Voor beginnende beleggers lijkt de beurs op een oerwoud en een walhalla van gokkers. Het is daar moeilijk vat op te krijgen. Hierbij een theorie die het gedrag op de aandelenmarkt probeert te verklaren. Volgens Eddy Elfenbein wordt de beurs voornamelijk beïnvloed door de (lange) rente. Een stijging van de obligatiekoersen betekent een daling van de rente en wordt doorgaans gevolgd door hogere aandelenkoersen. Een daling van de obligatiekoersen op dezelfde manier gevolgd door lagere koersen van aandelen. Ook hier is de rente bepalend.

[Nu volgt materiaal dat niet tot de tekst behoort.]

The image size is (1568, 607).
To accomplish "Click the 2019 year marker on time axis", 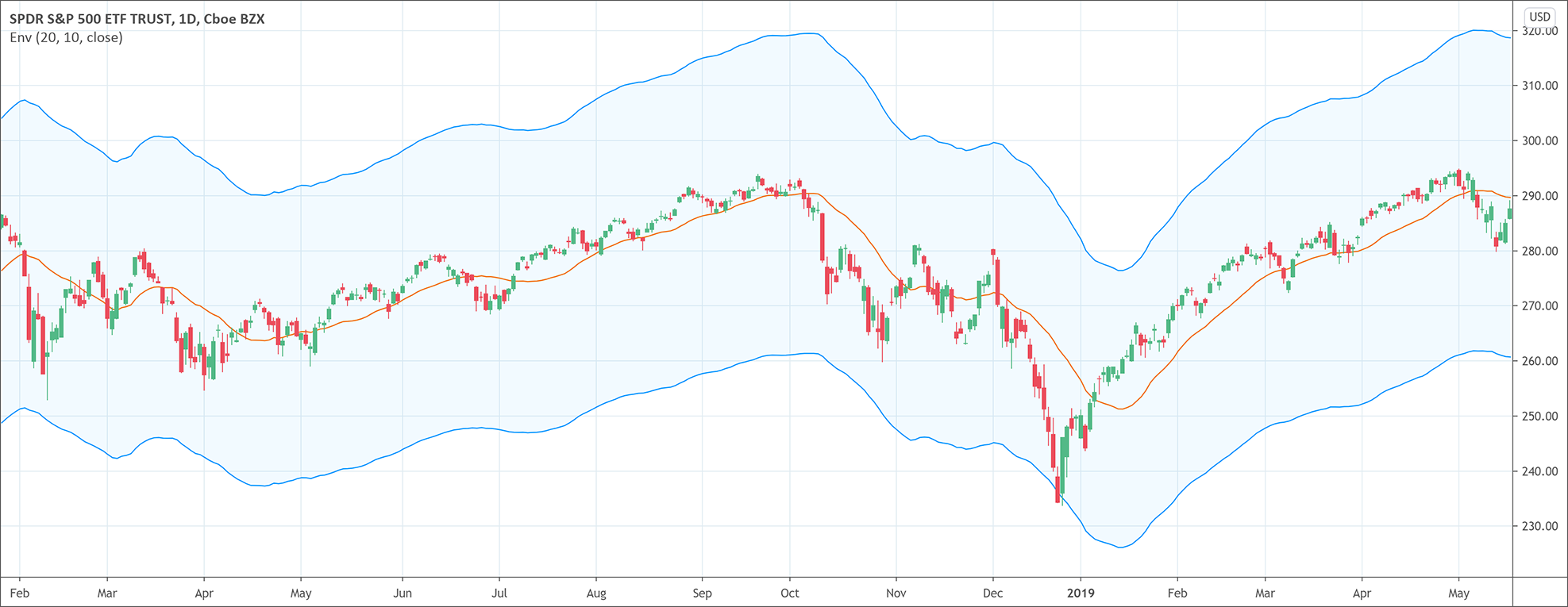I will (1081, 593).
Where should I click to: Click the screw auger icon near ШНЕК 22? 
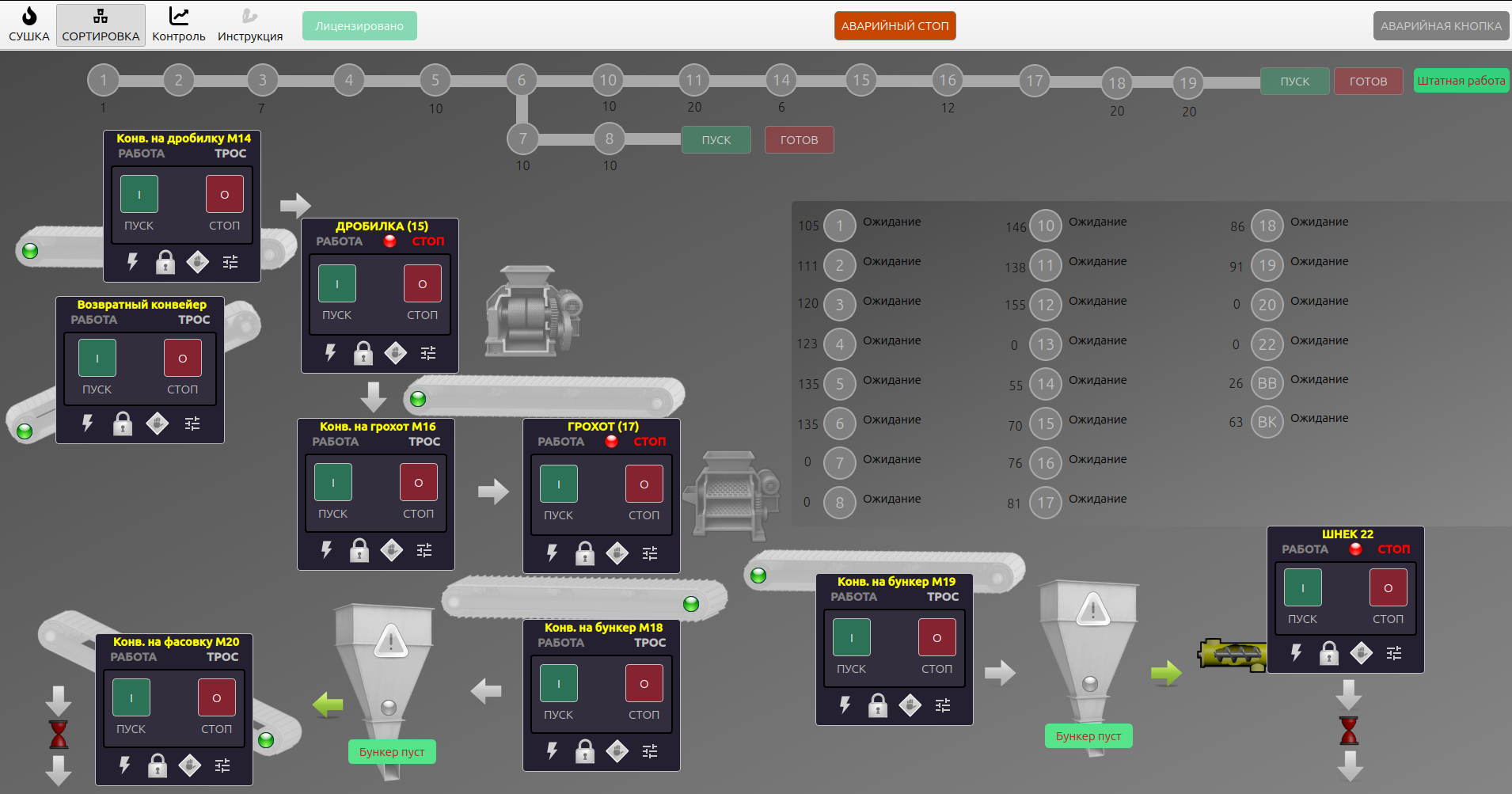coord(1232,655)
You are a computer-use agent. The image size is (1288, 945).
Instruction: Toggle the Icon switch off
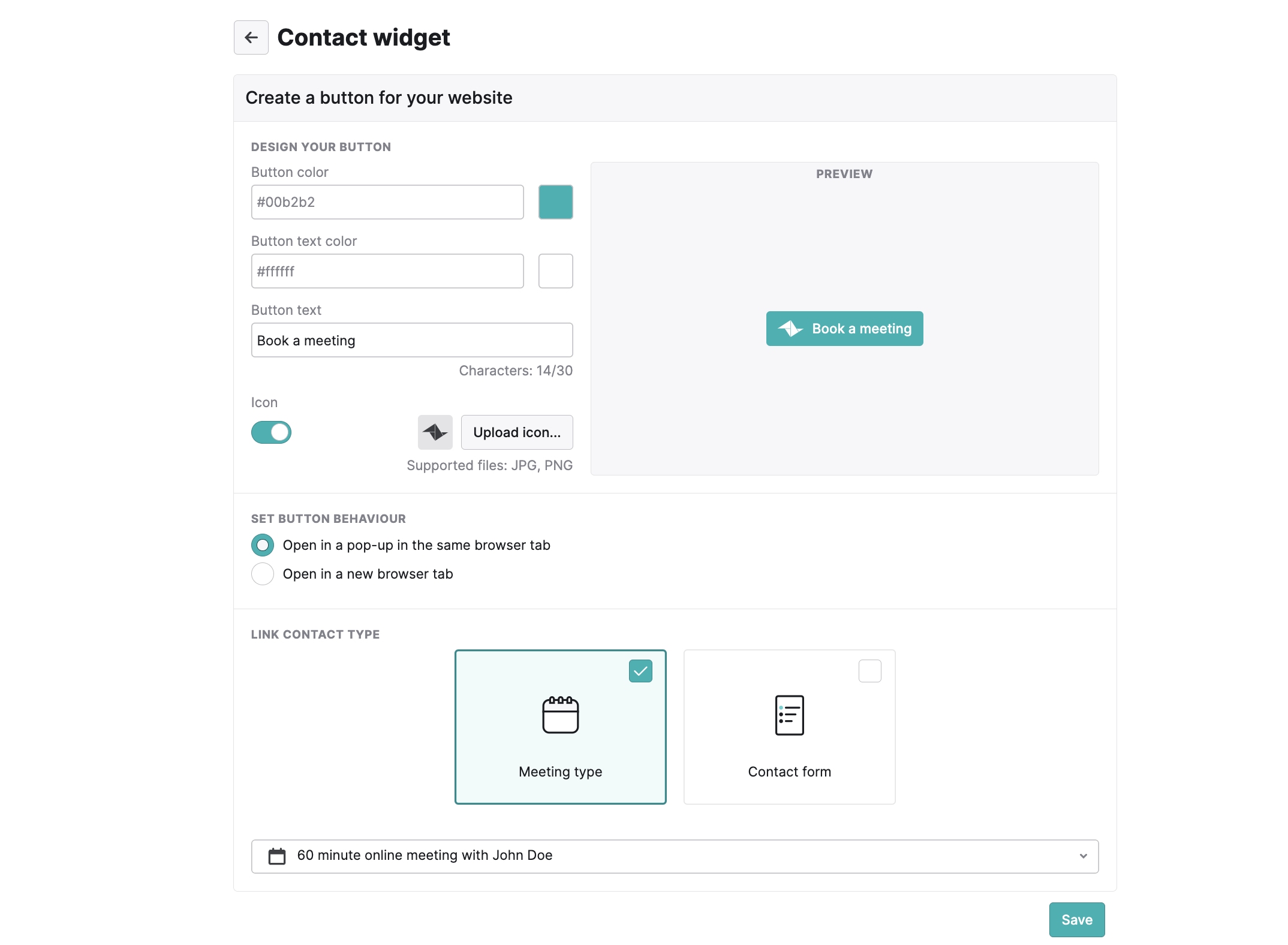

Zowel de aandelenmarkt als de obligatiemarkt vechten om de gunst van beleggers.
De beweging van de rentestanden bepalen ook welke type aandelen geliefd zijn en welke uit de gratie raken.Bij stijging van de lange rente presteren cyclische aandelen dan de markt. Een daling van de rente maakt defensieve aandelen favoriet (Aandelen die minder gevoelig zijn voor ontwikkelingen in de economische cyclus of conjunctuur dan cyclische aandelen. Voorbeelden van defensieve aandelen zijn onder andere voedings- en financiële fondsen.) . Dit is een korte termijn verband die naar verloop van tijd zwakker wordt.
Als de korte rente daalt verslaan waarde-aandelen de bredere markt. Bij het stijging van de korte rente doen groei-aandelen het beter.

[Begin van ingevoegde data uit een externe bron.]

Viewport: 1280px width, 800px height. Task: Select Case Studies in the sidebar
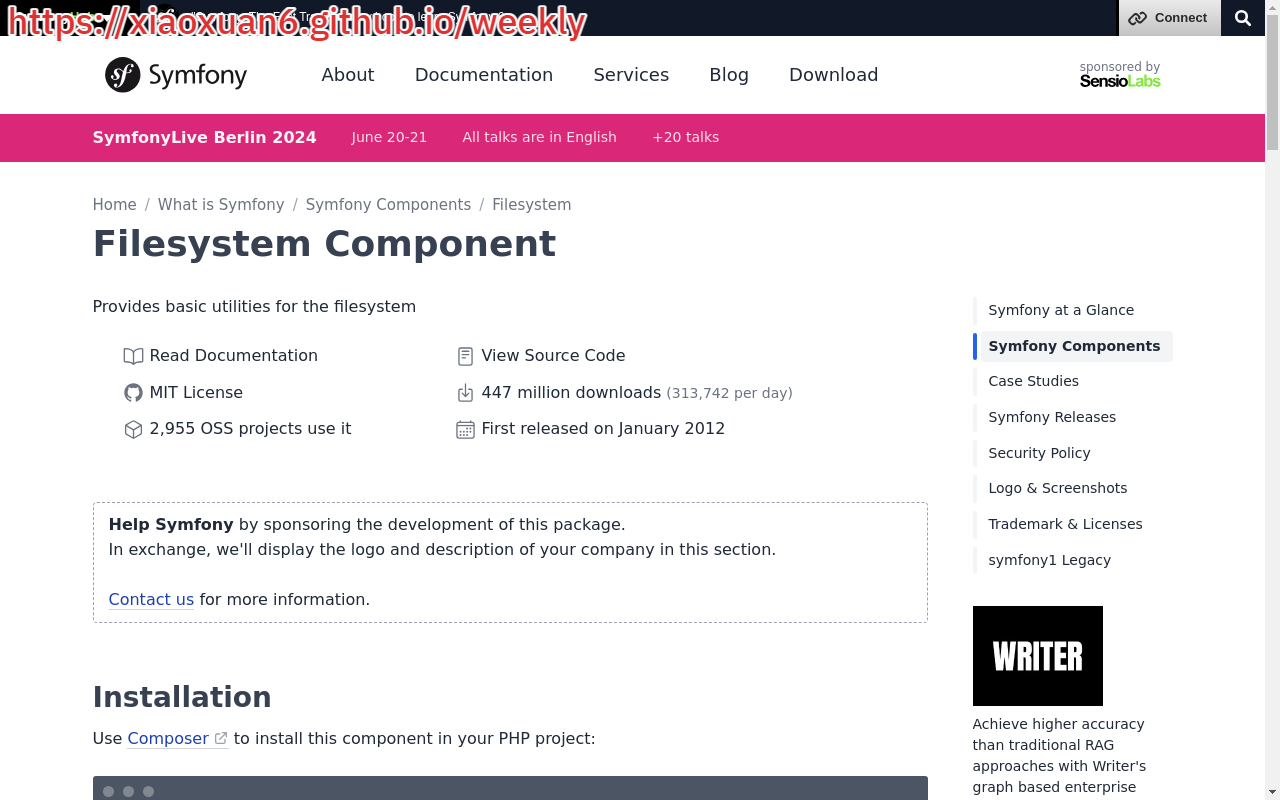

Dit zijn twee belangrijke dimensies van de aandelenmarkt (cyclisch/defensief en waarde/groei). Het onderscheid cyclisch/defensief gaat over het gevecht om de toekomstige deel van de economie: produceren we meer dan we consumeren of we consumeren we meer dan we produceren?
Het onderscheid waarde/groei gaat over de financiële deel van de economie: hoeveel inflatie zal er zijn en wat gaat de reële rente doen? Cyclische aandelen zoals Energie en Materialen zijn nauw verweven met de economische cyclus. De defensieve sectoren zoals Gezondheid worden minder geraakt in recessies.

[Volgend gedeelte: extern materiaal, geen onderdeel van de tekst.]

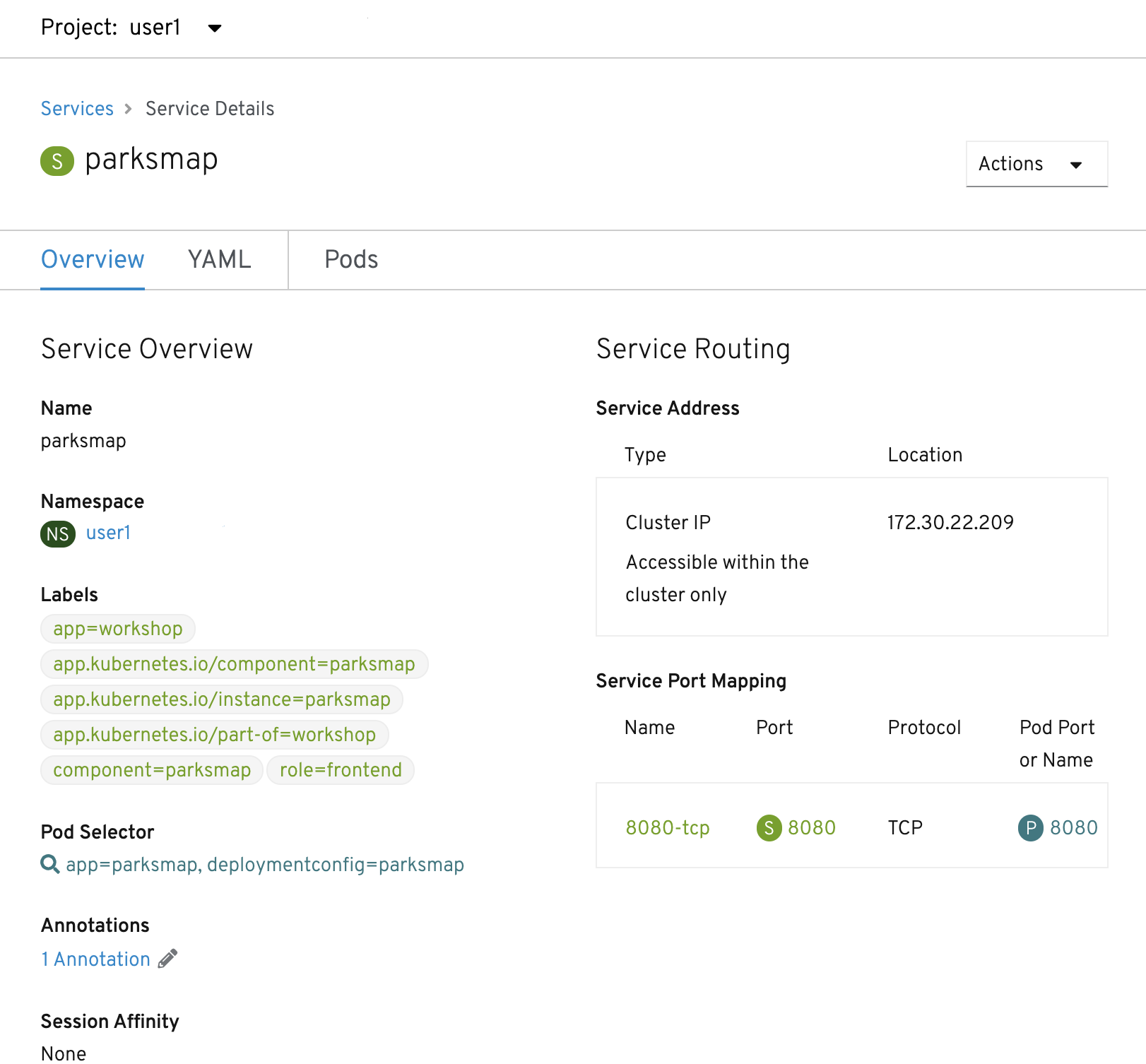Select the Overview tab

Waarde-aandelen zijn in het algemeen fondsen met een hoge dividend zoals nutsbedrijven en vastgoed. Bij een daling van de korte rente schakelen beleggers meer op die aandelen voor het dividend. Groeiaandelen zijn te vinden in lage-dividend sectoren zoals Technologie en de branches die inflatiegevoeliger zijn zoals Grondstoffen en de Mijnbouw. Deze twee dimensies zijn gerelateerd aan elkaar.
Er kan een matrix worden opgesteld met de korte rente op de horizontale as en de lange rente op de verticale as.
Er zijn vier kwadranten. U kunt dan zien bij welk kwadrant welke soort aandelen favoriet zijn. Uiterst rechts zijn zowel de lange rente als de korte rente stijgend. Daarbij zijn dus vooral grondstofaandelen favoriet. Bij kwadrant III zijn ze beide dalend: waarde aandelen zijn in trek. Bij kwadrant IV stijgt de korte rente maar daalt de lange rente: de yield curve vervlakt en financiële aandelen zijn dan geliefd.
De aandelenmarkt neigt om tegen de klok in te bewegen. In de eerst fase daalt de korte rente door de acties van de centrale bank om de economie te stimuleren. Daarna daalt de lange rente en tenslotte begint de rally op de beurs. Het is natuurlijk een neiging en zal nooit zo perfect verlopen, maar een exemplarisch voorbeeld was in 1981-1982.
Als de economische cyclisch op gang komt, gaat de korte rente stijgen. De monetaire autoriteit wil de inflatie in toom houden. Daarna stijgt de lange rente en uiteindelijk treedt er een correctie op de beurs op zoals in 1986-1987. In de latere fases bleven dividendaandelen achter terwijl goudmijnfondsen de markt versloegen. Beleggers stapten dus uit relatief veilige aandelen.
De beurs begint te stijgen rond 11 uur (dus linkerbovenhoek) en draait het vervolgens tegen de klok in totdat het piekt op 5 uur (rechterbenedenhoek). Om die reden presteren cyclische aandelen het beter dan de markt.
De werkelijkheid is natuurlijk niet zo simpel. Sommige aandelen omvatten meerdere kwadranten. Oliemaatschappij Chevron is een klassieke energie-aandeel maar keert eveneens een genereus dividend uit. Ook zijn er aandelen uit de gezondheidszorg die defensief zijn maar ook gerelateerd zijn aan techfondsen.